## BEGIN DATASET CONTENT

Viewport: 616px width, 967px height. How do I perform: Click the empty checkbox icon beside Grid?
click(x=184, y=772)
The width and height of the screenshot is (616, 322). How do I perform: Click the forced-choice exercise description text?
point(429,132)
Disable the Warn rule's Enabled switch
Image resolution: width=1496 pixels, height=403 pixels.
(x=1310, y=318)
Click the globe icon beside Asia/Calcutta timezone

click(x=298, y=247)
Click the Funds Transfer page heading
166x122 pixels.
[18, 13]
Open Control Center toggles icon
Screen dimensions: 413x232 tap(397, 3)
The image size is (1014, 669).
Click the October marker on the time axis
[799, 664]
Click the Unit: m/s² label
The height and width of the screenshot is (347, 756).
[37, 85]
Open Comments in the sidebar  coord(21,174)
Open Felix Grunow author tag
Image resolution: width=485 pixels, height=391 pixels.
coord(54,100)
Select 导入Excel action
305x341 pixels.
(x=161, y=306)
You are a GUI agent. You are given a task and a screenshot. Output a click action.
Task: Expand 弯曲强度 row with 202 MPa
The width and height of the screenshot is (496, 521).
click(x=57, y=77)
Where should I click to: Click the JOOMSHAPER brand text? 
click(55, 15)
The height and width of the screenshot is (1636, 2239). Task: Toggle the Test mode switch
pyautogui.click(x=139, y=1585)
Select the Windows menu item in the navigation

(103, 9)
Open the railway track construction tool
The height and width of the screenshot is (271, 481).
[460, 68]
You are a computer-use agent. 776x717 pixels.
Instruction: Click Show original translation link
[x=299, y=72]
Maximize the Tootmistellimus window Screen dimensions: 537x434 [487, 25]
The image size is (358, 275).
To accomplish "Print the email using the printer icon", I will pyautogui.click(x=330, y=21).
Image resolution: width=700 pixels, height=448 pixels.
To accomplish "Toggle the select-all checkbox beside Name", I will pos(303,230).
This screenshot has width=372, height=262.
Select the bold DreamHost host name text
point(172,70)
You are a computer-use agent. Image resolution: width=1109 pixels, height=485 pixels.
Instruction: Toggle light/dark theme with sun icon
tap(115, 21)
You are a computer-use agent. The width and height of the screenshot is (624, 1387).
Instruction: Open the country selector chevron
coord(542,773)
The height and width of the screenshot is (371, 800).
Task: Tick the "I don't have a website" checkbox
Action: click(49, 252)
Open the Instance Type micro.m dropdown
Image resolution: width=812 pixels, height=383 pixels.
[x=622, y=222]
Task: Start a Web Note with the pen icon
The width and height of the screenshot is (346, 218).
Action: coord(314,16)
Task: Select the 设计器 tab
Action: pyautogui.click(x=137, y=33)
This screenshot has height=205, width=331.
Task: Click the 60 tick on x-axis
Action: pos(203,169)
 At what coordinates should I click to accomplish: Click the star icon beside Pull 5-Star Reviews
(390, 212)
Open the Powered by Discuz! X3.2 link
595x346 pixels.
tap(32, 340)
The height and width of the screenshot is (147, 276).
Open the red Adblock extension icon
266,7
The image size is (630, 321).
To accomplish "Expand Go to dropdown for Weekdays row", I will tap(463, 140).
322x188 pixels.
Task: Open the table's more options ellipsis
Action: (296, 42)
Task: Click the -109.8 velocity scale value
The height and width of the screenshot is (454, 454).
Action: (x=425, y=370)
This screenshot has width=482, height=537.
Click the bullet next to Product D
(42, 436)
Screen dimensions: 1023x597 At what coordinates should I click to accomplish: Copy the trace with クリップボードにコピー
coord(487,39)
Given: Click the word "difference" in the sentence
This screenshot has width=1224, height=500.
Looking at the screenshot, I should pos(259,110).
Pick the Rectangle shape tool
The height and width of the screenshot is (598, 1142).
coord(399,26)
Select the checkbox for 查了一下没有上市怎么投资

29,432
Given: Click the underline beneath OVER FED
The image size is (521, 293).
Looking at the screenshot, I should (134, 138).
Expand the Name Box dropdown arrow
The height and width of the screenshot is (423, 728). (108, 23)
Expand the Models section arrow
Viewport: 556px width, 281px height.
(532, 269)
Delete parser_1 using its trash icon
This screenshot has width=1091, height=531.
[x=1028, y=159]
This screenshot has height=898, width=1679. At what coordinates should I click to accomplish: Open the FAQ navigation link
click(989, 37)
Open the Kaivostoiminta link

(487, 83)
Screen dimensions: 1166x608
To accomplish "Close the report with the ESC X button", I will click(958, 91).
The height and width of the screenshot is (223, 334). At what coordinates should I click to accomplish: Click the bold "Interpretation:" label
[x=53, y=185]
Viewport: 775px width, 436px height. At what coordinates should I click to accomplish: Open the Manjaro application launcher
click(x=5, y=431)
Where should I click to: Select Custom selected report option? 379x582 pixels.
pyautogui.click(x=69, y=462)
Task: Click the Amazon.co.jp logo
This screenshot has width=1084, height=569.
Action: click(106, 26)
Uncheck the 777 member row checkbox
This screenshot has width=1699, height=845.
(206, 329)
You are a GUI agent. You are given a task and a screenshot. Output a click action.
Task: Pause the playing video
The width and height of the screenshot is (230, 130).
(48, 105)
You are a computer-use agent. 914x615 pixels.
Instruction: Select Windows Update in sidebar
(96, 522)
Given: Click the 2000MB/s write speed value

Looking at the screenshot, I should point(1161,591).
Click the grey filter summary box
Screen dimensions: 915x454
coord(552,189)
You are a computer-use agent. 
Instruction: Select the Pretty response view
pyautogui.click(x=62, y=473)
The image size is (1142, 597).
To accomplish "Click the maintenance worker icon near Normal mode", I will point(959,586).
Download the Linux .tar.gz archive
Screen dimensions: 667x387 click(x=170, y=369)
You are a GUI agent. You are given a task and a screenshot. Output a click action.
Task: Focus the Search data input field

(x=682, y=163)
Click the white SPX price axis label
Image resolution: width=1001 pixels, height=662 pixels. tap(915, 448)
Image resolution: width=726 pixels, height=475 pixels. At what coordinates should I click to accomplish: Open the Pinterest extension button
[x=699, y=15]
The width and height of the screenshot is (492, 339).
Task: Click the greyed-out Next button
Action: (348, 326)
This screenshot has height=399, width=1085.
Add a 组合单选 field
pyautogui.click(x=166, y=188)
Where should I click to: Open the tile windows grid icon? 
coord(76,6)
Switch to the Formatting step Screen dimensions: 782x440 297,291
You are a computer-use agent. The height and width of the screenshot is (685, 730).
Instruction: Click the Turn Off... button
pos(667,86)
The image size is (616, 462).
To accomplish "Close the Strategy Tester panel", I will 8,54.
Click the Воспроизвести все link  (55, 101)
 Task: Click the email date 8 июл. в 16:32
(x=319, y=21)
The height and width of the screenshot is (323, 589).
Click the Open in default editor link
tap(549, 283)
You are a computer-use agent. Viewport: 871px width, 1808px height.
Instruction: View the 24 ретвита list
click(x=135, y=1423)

## END DATASET CONTENT

▶ DESCRIPTION OF THE TASK
Copy all of the lines above word for word, with nothing left out or changed.

▶ SOLUTION BELOW
Viewport: 616px width, 967px height. How do I perform: Click the empty checkbox icon beside Grid?
click(x=184, y=772)
The width and height of the screenshot is (616, 322). How do I perform: Click the forced-choice exercise description text?
point(429,132)
Disable the Warn rule's Enabled switch
Image resolution: width=1496 pixels, height=403 pixels.
(x=1310, y=318)
Click the globe icon beside Asia/Calcutta timezone

click(x=298, y=247)
Click the Funds Transfer page heading
166x122 pixels.
[18, 13]
Open Control Center toggles icon
Screen dimensions: 413x232 tap(397, 3)
The image size is (1014, 669).
Click the October marker on the time axis
[799, 664]
Click the Unit: m/s² label
The height and width of the screenshot is (347, 756).
[37, 85]
Open Comments in the sidebar  coord(21,174)
Open Felix Grunow author tag
Image resolution: width=485 pixels, height=391 pixels.
coord(54,100)
Select 导入Excel action
305x341 pixels.
(x=161, y=306)
You are a GUI agent. You are given a task and a screenshot. Output a click action.
Task: Expand 弯曲强度 row with 202 MPa
The width and height of the screenshot is (496, 521).
click(x=57, y=77)
Where should I click to: Click the JOOMSHAPER brand text? 
click(55, 15)
The height and width of the screenshot is (1636, 2239). Task: Toggle the Test mode switch
pyautogui.click(x=139, y=1585)
Select the Windows menu item in the navigation

(103, 9)
Open the railway track construction tool
The height and width of the screenshot is (271, 481).
[460, 68]
You are a computer-use agent. 776x717 pixels.
Instruction: Click Show original translation link
[x=299, y=72]
Maximize the Tootmistellimus window Screen dimensions: 537x434 [487, 25]
The image size is (358, 275).
To accomplish "Print the email using the printer icon", I will pyautogui.click(x=330, y=21).
Image resolution: width=700 pixels, height=448 pixels.
To accomplish "Toggle the select-all checkbox beside Name", I will pos(303,230).
This screenshot has width=372, height=262.
Select the bold DreamHost host name text
point(172,70)
You are a computer-use agent. Image resolution: width=1109 pixels, height=485 pixels.
Instruction: Toggle light/dark theme with sun icon
tap(115, 21)
You are a computer-use agent. The width and height of the screenshot is (624, 1387).
Instruction: Open the country selector chevron
coord(542,773)
The height and width of the screenshot is (371, 800).
Task: Tick the "I don't have a website" checkbox
Action: click(49, 252)
Open the Instance Type micro.m dropdown
Image resolution: width=812 pixels, height=383 pixels.
[x=622, y=222]
Task: Start a Web Note with the pen icon
The width and height of the screenshot is (346, 218).
Action: coord(314,16)
Task: Select the 设计器 tab
Action: pyautogui.click(x=137, y=33)
This screenshot has height=205, width=331.
Task: Click the 60 tick on x-axis
Action: pos(203,169)
 At what coordinates should I click to accomplish: Click the star icon beside Pull 5-Star Reviews
(390, 212)
Open the Powered by Discuz! X3.2 link
595x346 pixels.
tap(32, 340)
The height and width of the screenshot is (147, 276).
Open the red Adblock extension icon
266,7
The image size is (630, 321).
To accomplish "Expand Go to dropdown for Weekdays row", I will tap(463, 140).
322x188 pixels.
Task: Open the table's more options ellipsis
Action: (296, 42)
Task: Click the -109.8 velocity scale value
The height and width of the screenshot is (454, 454).
Action: (x=425, y=370)
This screenshot has width=482, height=537.
Click the bullet next to Product D
(42, 436)
Screen dimensions: 1023x597 At what coordinates should I click to accomplish: Copy the trace with クリップボードにコピー
coord(487,39)
Given: Click the word "difference" in the sentence
This screenshot has width=1224, height=500.
Looking at the screenshot, I should pos(259,110).
Pick the Rectangle shape tool
The height and width of the screenshot is (598, 1142).
coord(399,26)
Select the checkbox for 查了一下没有上市怎么投资

29,432
Given: Click the underline beneath OVER FED
The image size is (521, 293).
Looking at the screenshot, I should (134, 138).
Expand the Name Box dropdown arrow
The height and width of the screenshot is (423, 728). (108, 23)
Expand the Models section arrow
Viewport: 556px width, 281px height.
(532, 269)
Delete parser_1 using its trash icon
This screenshot has width=1091, height=531.
[x=1028, y=159]
This screenshot has height=898, width=1679. At what coordinates should I click to accomplish: Open the FAQ navigation link
click(989, 37)
Open the Kaivostoiminta link

(487, 83)
Screen dimensions: 1166x608
To accomplish "Close the report with the ESC X button", I will click(958, 91).
The height and width of the screenshot is (223, 334). At what coordinates should I click to accomplish: Click the bold "Interpretation:" label
[x=53, y=185]
Viewport: 775px width, 436px height. At what coordinates should I click to accomplish: Open the Manjaro application launcher
click(x=5, y=431)
Where should I click to: Select Custom selected report option? 379x582 pixels.
pyautogui.click(x=69, y=462)
Task: Click the Amazon.co.jp logo
This screenshot has width=1084, height=569.
Action: click(106, 26)
Uncheck the 777 member row checkbox
This screenshot has width=1699, height=845.
(206, 329)
You are a GUI agent. You are given a task and a screenshot. Output a click action.
Task: Pause the playing video
The width and height of the screenshot is (230, 130).
(48, 105)
You are a computer-use agent. 914x615 pixels.
Instruction: Select Windows Update in sidebar
(96, 522)
Given: Click the 2000MB/s write speed value

Looking at the screenshot, I should point(1161,591).
Click the grey filter summary box
Screen dimensions: 915x454
coord(552,189)
You are a computer-use agent. 
Instruction: Select the Pretty response view
pyautogui.click(x=62, y=473)
The image size is (1142, 597).
To accomplish "Click the maintenance worker icon near Normal mode", I will point(959,586).
Download the Linux .tar.gz archive
Screen dimensions: 667x387 click(x=170, y=369)
You are a GUI agent. You are given a task and a screenshot. Output a click action.
Task: Focus the Search data input field

(x=682, y=163)
Click the white SPX price axis label
Image resolution: width=1001 pixels, height=662 pixels. tap(915, 448)
Image resolution: width=726 pixels, height=475 pixels. At what coordinates should I click to accomplish: Open the Pinterest extension button
[x=699, y=15]
The width and height of the screenshot is (492, 339).
Task: Click the greyed-out Next button
Action: (348, 326)
This screenshot has height=399, width=1085.
Add a 组合单选 field
pyautogui.click(x=166, y=188)
Where should I click to: Open the tile windows grid icon? 
coord(76,6)
Switch to the Formatting step Screen dimensions: 782x440 297,291
You are a computer-use agent. The height and width of the screenshot is (685, 730).
Instruction: Click the Turn Off... button
pos(667,86)
The image size is (616, 462).
To accomplish "Close the Strategy Tester panel", I will 8,54.
Click the Воспроизвести все link  (55, 101)
 Task: Click the email date 8 июл. в 16:32
(x=319, y=21)
The height and width of the screenshot is (323, 589).
Click the Open in default editor link
tap(549, 283)
You are a computer-use agent. Viewport: 871px width, 1808px height.
Instruction: View the 24 ретвита list
click(x=135, y=1423)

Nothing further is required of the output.